[Opening Source information section]

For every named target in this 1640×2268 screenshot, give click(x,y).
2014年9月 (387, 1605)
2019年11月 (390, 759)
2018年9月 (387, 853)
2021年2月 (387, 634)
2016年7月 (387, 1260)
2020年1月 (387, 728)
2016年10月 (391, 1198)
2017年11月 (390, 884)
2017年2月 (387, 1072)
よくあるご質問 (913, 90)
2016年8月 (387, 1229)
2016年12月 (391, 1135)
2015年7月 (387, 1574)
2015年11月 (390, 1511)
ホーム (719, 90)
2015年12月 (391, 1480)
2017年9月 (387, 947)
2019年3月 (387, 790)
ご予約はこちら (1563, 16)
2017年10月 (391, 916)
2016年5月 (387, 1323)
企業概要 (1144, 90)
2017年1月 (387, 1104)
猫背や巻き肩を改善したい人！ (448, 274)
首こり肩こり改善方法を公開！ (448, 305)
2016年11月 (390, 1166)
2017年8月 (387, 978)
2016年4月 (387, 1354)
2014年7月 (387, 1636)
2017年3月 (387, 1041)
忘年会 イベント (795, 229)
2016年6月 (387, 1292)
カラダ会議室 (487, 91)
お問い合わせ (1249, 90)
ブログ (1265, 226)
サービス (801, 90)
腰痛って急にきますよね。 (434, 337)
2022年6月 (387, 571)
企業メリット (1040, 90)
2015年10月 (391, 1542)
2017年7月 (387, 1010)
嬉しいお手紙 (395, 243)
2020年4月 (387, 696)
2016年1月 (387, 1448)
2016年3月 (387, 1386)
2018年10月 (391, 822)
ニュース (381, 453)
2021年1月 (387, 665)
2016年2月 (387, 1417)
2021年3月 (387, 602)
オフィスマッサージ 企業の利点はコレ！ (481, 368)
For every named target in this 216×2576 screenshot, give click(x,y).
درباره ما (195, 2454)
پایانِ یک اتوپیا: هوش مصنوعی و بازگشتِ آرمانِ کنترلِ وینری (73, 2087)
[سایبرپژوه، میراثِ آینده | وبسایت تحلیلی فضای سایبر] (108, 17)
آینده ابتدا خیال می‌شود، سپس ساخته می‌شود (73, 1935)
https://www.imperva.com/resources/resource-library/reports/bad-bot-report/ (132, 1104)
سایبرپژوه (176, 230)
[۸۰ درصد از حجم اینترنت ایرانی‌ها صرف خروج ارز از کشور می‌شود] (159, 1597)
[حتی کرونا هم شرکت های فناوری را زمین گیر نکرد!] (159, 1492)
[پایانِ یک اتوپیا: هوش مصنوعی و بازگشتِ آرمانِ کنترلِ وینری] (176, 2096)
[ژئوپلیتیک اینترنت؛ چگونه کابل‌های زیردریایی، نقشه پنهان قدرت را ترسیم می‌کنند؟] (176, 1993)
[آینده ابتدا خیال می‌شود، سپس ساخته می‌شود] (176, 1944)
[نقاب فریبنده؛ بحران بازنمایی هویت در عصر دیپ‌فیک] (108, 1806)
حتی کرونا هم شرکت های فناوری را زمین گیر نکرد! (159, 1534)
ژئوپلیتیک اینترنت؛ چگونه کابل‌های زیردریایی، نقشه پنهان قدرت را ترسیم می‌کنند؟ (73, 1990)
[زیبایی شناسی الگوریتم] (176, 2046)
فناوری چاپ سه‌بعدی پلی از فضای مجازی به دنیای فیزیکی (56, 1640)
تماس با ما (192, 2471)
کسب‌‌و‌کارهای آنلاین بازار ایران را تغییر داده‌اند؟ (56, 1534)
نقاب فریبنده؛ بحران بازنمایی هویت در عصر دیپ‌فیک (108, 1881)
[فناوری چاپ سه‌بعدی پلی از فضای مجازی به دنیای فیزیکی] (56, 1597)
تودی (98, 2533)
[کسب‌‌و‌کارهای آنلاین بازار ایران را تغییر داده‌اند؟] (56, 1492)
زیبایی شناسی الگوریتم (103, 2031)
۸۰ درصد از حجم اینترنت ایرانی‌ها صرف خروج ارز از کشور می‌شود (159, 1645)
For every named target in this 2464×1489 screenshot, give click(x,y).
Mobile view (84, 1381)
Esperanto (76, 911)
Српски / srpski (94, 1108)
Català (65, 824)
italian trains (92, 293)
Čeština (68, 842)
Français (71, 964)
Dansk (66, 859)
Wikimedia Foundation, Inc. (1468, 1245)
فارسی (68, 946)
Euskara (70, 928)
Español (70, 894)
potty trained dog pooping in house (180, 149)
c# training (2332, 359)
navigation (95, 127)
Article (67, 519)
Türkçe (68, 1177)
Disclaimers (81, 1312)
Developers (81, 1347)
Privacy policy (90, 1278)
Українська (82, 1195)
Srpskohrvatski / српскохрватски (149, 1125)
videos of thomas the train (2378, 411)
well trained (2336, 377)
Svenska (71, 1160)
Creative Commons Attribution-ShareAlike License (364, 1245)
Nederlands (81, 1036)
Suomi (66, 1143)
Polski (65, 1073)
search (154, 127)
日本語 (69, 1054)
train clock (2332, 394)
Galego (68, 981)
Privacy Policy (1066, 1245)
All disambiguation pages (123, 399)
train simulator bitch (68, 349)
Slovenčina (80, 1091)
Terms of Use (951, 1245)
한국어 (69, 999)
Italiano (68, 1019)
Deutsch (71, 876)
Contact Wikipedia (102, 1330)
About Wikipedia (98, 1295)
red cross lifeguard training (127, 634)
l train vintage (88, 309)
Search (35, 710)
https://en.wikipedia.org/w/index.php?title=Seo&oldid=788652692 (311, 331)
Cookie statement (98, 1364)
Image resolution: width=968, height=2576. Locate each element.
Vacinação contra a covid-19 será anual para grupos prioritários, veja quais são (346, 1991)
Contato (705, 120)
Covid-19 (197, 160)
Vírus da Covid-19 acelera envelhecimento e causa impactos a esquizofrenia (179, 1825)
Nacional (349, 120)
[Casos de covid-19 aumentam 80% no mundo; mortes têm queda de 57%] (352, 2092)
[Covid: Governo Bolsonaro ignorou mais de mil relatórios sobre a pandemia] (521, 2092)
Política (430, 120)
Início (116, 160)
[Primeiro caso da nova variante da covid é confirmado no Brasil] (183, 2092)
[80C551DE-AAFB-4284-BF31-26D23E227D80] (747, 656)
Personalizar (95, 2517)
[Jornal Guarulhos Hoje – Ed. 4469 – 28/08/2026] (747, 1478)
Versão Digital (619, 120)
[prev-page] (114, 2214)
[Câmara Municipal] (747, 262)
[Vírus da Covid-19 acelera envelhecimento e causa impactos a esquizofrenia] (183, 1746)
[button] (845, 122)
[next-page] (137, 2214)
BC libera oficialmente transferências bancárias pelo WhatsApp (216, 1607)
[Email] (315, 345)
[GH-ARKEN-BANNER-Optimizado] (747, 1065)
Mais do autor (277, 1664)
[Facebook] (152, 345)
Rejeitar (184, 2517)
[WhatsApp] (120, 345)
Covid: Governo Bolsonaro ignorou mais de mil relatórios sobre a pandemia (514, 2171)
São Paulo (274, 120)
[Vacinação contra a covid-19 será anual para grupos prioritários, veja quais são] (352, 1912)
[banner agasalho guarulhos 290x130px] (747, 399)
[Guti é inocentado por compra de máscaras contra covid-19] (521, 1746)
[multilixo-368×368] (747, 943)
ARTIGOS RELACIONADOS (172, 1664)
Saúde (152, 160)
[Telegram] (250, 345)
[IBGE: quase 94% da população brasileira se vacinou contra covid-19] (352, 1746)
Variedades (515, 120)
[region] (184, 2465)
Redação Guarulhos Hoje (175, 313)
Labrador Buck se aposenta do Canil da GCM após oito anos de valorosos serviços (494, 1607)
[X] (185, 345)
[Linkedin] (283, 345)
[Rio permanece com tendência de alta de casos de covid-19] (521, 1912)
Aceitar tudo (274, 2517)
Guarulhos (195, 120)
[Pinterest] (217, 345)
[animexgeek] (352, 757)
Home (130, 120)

[Closing Source information section]

§ **Required action**:
Show every line in the entries where the string "اتوپیا" occurs.

§ **Result**:
پایانِ یک اتوپیا: هوش مصنوعی و بازگشتِ آرمانِ کنترلِ وینری (73, 2087)
[پایانِ یک اتوپیا: هوش مصنوعی و بازگشتِ آرمانِ کنترلِ وینری] (176, 2096)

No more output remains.